Removing duplicates from a list with "priority"

2022-12-10 04:26 问答作者：

Given a collection of records like this:

string ID1;
string ID2;
string Data1;
string Data2;
// :
string DataN

Initially Data1..N are null, and can pretty much be ignored for this question. ID1 & ID2 both unique开发者_运维知识库ly identify the record. All records will have an ID2; some will also have an ID1. Given an ID2, there is a (time-consuming) method to get it's corresponding ID1. Given an ID1, there is a (time-consuming) method to get Data1..N for the record. Our ultimate goal is to fill in Data1..N for all records as quickly as possible.

Our immediate goal is to (as quickly as possible) eliminate all duplicates in the list, keeping the one with more information.

For example, if Rec1 == {ID1="ABC", ID2="XYZ"}, and Rec2 = {ID1=null, ID2="XYZ"}, then these are duplicates, --- BUT we must specifically remove Rec2 and keep Rec1.

That last requirement eliminates the standard ways of removing Dups (e.g.
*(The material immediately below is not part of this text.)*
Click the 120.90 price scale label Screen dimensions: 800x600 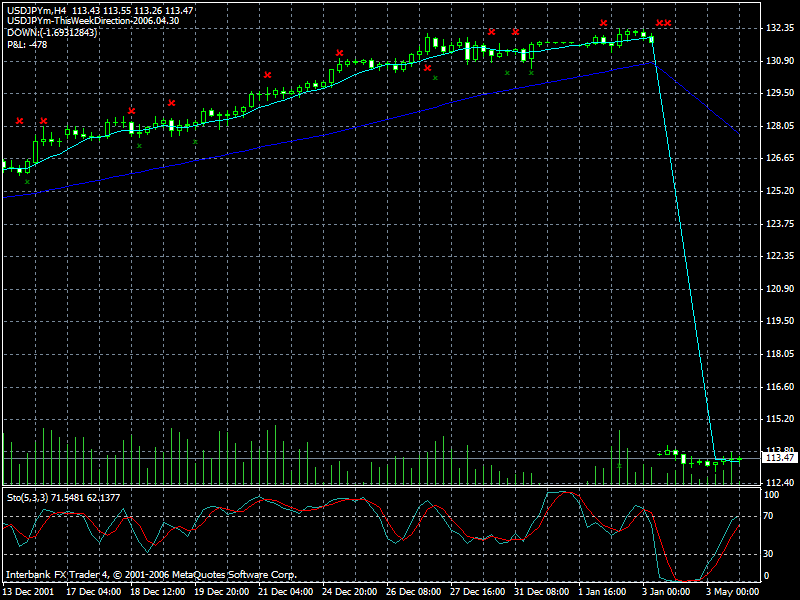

HashSet), as they consider both sides of the "duplicate" to be interchangeable.

How about you split your original list into 3 - ones with all data, ones with ID1, and ones with just ID2.

Then do:

var unique = allData.Concat(id1Data.Except(allData))
                    .Concat(id2Data.Except(id1Data).Except(allData));

having defined equality just on the basis of ID2.

I suspect there are more efficient ways of expressing that, but the fundamental idea is sound as far as I can tell. Splitting the initial list into three is simply a matter of using GroupBy (and then calling ToList on each group to avoid repeated queries).
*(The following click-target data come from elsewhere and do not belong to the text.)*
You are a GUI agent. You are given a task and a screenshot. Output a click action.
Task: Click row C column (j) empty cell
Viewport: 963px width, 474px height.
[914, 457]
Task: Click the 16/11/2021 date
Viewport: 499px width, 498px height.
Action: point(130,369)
EDIT: Potentially nicer idea: split the data up as before, then do:

var result = new HashSet<...>(allData);
result.UnionWith(id1Data);
result.UnionWith(id2Data);

I believe that UnionWith keeps the existing elements rather than overwriting them with new but equal ones. On the other hand, that's not explicitly specified. It would be nice for it to be well-defined...

(Again, either make your type implement equality based on ID2, or create the hash set using an equality comparer which does so.)

This may smell quite a bit, but I think a LINQ-distinct will still work for you if you ensure the two compared objects come out to be the same. The following comparer would do this:

private class Comp : IEqualityComparer<Item>
    {
      public bool Equals(Item x, Item y)
      {
        var equalityOfB = x.ID2 == y.ID2;
        if (x.ID1 == y.ID1 && equalityOfB)
          return true;
        if (x.ID1 == null && equalityOfB)
        {
          x.ID1 = y.ID1;
          return true;
        }
        if (y.ID1 == null && equalityOfB)
        {
          y.ID1 = x.ID1;
          return true;
        }
        return false;
      }

      public int GetHashCode(Item obj)
      {
        return obj.ID2.GetHashCode();
      }
    }

Then you could use it on a list as such...

var l = new[] { 
  new Item { ID1 = "a", ID2 = "b" }, 
  new Item { ID1 = null, ID2 = "b" } };
var l2 = l.Distinct(new Comp()).ToArray();

I had a similar issue a couple of months ago.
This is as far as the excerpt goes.